I have recently bought three pet mice from a breeder. They were all from separate litters but roughly the same age (6weeks old) 
Their names are Geri, Minnie & Maggie or rather their names were that. After getting home with them and them all spending a night together we realised Maggie is infact a boy and not a girl like we originally thought which is why I have joined.
How likely would it be that my two girls are pregnant? We separated Maggie who is now named Mickey as soon as we realised but now think mabe some babies could be on the way. I hope being only 6 weeks old and getting pregnant won't harm them if they are and if they are I'll be wanting lots of advice I expect as have no idea about the breeding and upbringing of mice.

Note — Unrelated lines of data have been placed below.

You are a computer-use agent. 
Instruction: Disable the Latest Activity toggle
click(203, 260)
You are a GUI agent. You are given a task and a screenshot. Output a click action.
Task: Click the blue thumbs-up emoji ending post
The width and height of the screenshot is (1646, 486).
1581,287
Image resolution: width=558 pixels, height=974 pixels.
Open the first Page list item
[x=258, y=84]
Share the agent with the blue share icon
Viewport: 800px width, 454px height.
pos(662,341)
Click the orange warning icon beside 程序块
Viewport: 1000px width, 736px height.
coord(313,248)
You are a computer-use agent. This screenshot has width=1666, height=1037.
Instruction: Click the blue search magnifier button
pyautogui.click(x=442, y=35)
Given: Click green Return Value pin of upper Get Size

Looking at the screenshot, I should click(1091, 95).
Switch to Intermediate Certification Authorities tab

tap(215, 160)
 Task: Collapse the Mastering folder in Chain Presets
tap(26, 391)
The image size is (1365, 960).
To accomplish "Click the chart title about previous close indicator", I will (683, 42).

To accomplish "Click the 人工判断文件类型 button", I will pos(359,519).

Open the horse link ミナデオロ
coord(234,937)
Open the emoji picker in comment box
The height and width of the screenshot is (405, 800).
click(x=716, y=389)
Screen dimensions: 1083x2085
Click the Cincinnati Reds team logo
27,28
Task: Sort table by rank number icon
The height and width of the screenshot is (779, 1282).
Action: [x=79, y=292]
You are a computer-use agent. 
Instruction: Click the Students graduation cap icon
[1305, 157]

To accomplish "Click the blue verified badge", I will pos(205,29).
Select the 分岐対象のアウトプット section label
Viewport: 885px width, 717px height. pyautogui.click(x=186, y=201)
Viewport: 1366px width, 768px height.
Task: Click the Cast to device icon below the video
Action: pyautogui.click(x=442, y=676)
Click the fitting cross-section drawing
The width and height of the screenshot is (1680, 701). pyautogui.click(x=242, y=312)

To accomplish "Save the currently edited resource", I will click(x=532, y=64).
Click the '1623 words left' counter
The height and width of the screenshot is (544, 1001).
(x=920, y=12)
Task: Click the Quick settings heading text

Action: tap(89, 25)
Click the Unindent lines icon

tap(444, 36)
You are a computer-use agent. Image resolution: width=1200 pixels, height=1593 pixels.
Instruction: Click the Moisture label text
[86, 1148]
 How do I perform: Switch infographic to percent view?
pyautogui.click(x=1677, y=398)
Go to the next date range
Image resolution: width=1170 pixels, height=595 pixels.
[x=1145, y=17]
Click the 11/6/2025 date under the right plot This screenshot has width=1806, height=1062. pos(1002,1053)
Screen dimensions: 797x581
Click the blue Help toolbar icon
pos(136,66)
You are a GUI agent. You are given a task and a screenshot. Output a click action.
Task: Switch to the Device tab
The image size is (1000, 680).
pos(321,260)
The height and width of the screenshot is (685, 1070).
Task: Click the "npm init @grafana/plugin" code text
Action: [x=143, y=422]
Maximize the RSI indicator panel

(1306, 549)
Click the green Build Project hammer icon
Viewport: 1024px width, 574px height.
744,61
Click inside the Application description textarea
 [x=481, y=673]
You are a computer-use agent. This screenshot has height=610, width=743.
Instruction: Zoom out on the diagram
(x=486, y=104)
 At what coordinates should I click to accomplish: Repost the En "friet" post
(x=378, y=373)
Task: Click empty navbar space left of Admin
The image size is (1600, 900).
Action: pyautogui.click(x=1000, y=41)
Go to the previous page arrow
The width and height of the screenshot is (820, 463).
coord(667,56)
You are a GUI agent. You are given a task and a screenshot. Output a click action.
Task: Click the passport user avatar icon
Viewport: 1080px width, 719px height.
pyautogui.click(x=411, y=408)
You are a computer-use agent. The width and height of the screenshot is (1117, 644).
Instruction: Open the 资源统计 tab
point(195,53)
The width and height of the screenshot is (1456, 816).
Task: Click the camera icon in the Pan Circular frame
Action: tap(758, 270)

They are pretty mice. I don't know the correct terms for colour but Mickey has black & white patches. Geri is a silvery colour and Minnie is a grey and white and they chose me rather than the other way around. They were the first three to climb onto my hand so I was like Ok I'm yours


----------



## SarahY (Nov 6, 2008)

Welcome to FMB


----------



## Gerimouse (Jun 17, 2012)

Hi Sarah Y. Thank you for the welcome


----------



## WoodWitch (Oct 18, 2009)

Nice to meet you


----------



## Gerimouse (Jun 17, 2012)

Nice to meet you also woodwitch


----------



## Frizzle (Oct 6, 2011)

Hi, welcome to the forums! I would imagine your chances are 50/50, females come into heat every few days, so he might have missed it if he was only in for a night. Some females like to make the males "court" them, and since they are young mice he might not know what he was doing. However, it just takes an instant to get pregnant, just make sure to right the date down and watch for signs of pregnancy. Mrs. Beach can tell you about weighing them daily for early signs, just shoot her a pm if you want more details.


----------



## Gerimouse (Jun 17, 2012)

Ok thanks Frizzle.
It's been 5 days since I separated them. I am hoping they are not pregnant but if they are then I'll probably keep the female babies rather than give them away but would probably have to rehome some of the males depending on how many there were because of space needed for extra cages. I've got room for about 3 more tub cages. I'm not planning to breed in the future. I just want them as pets but i'm liking this forum and cooing over the photo's people are posting so I'm going to definitely stay here as a member.


----------



## besty74 (May 26, 2012)

hello and welcome


----------